Credo nella desolazione di Caino, nella sua espulsione da ogni focolare, credo nella sua insonnia che non è frutto di recinti e sbarre, ma grido che lo accompagna ovunque.
Credo ai sangui di Abele, alla loro formula chimica che arrossa il mondo e lo denuncia.Credo alla terra che non può assorbirli perchè non può nasconderne la voce. Nel suo libro sacro Giobbe grida: “Terra non coprirai il mio sangue e non ci sarà luogo per il mio grido”: nessun luogo basterà a contenerlo.
Giobbe, rispettato e ricco, perde tutti i suoi beni, i figli e la salute. Sua moglie disperata gli dice di maledire la divinità e morire. Lui non maledice, però chiede conto del suo dolore a quella divinità. Dal fondo della pena e delle piaghe sventola puzzolente il suo “perché?”. In lui resiste l’ostinata richiesta di giustizia. Senza di quella non c’è pace dentro una persona e non ce n’è dentro una comunità. Giustizia, contrappeso di torto e ragione, misura di equità, è la premessa di ogni convivenza. Ci vuole garanzia che nessun vantaggio venga da una prepotenza. Che il sangue fatto versare dalle mafie sia senza profitto per loro e indelebile per noi. Che il nome dei mafiosi sia vergogna, e sia permesso ai figli di ripudiarlo e cambiarlo. Che le celle in cui scontano condanna siano ricoperte di immagini delle persone uccise da loro, che penetrino fin dentro i loro sonni.

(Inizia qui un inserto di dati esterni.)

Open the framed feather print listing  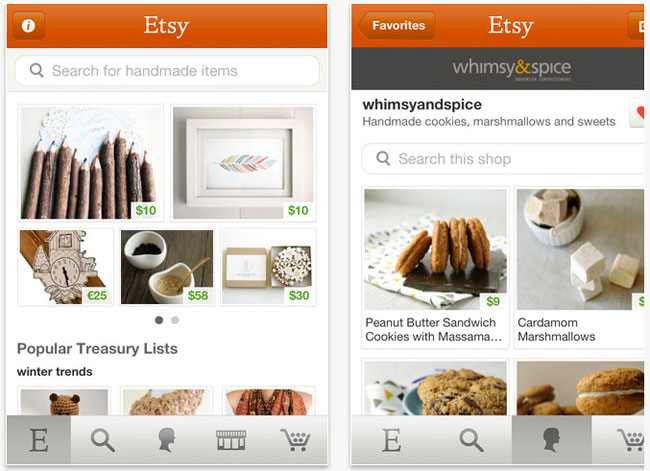point(243,163)
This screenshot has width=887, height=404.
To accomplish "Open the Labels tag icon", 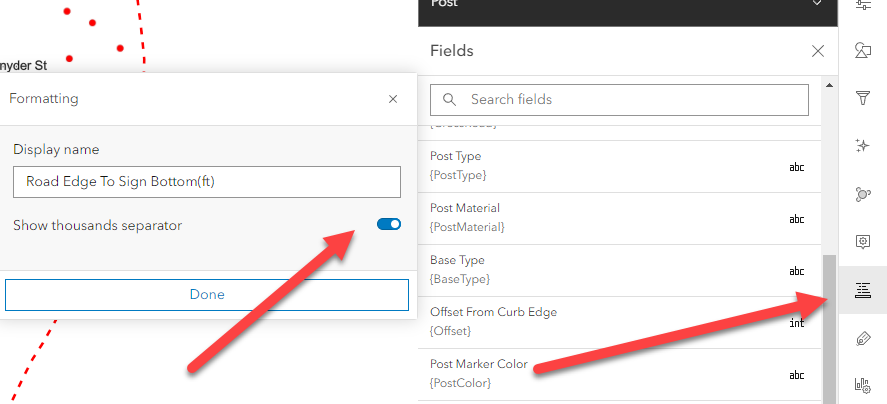I will pyautogui.click(x=863, y=339).
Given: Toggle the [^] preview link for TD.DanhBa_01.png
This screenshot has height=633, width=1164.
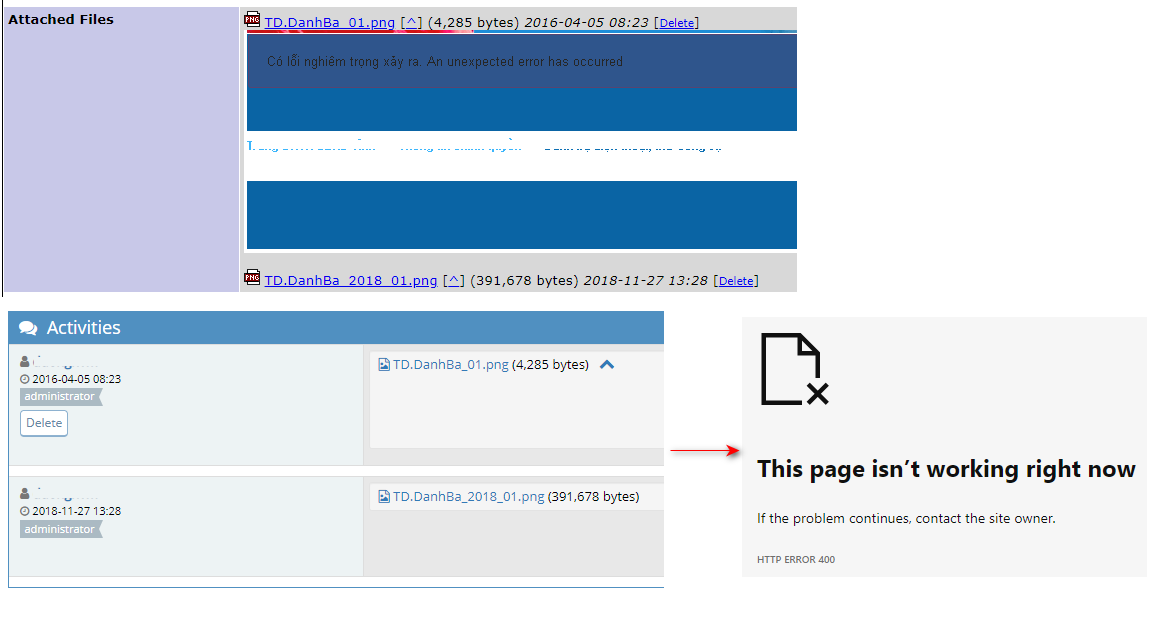Looking at the screenshot, I should point(410,22).
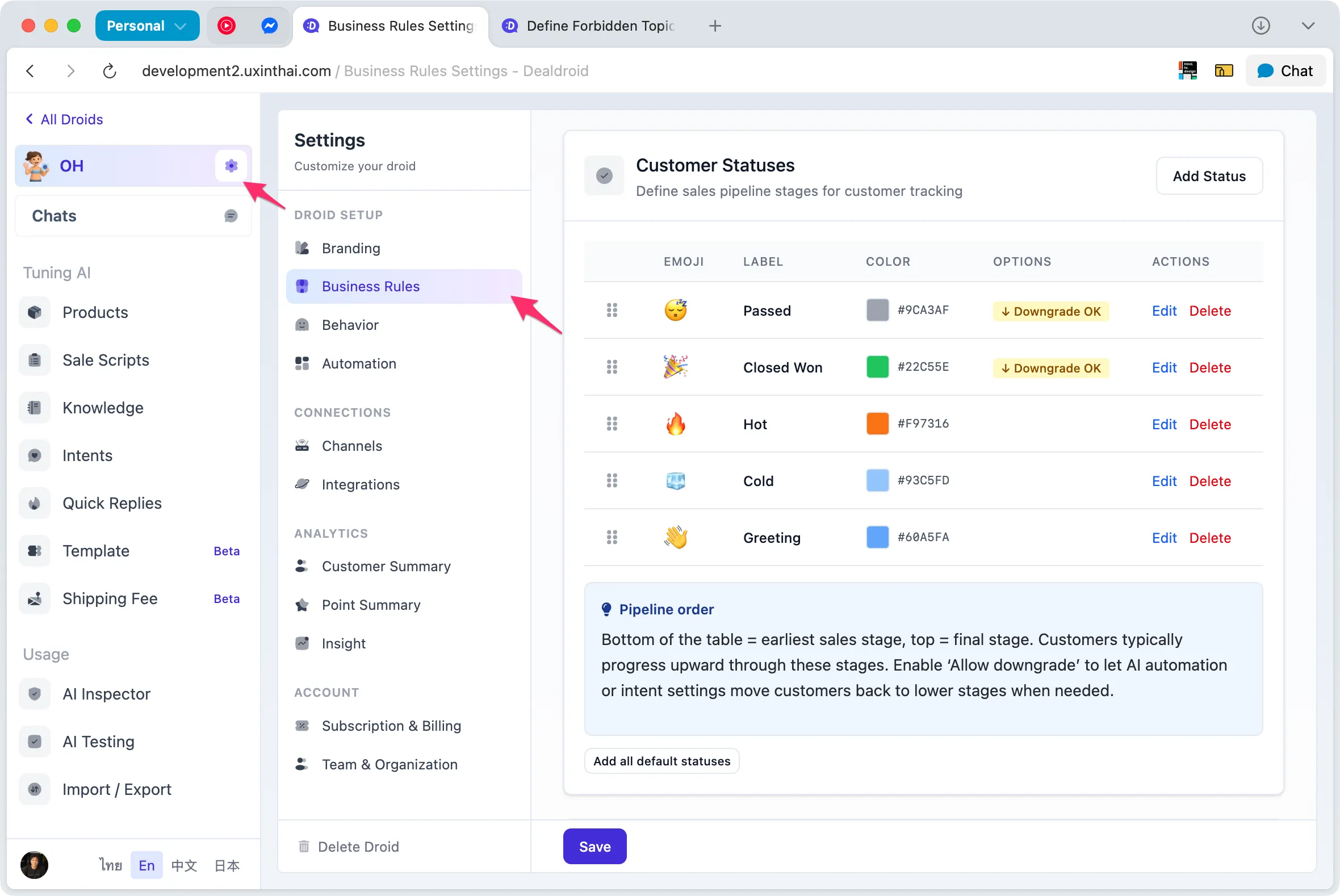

Credo a queste fedi terrestri e credo nel risarcimento di Giobbe, scritto in fondo al suo libro.
Confesso di essere simpatizzante del Vecchio Testamento perché, come lei afferma saggiamente, non c’è equità senza giustizia e le responsabilità non si possono liquidare con un generico perdono, altrimenti il famoso: “perché”? Si dilata fino ad includere tutta la nostra vita e diventa frustrazione dilaniante.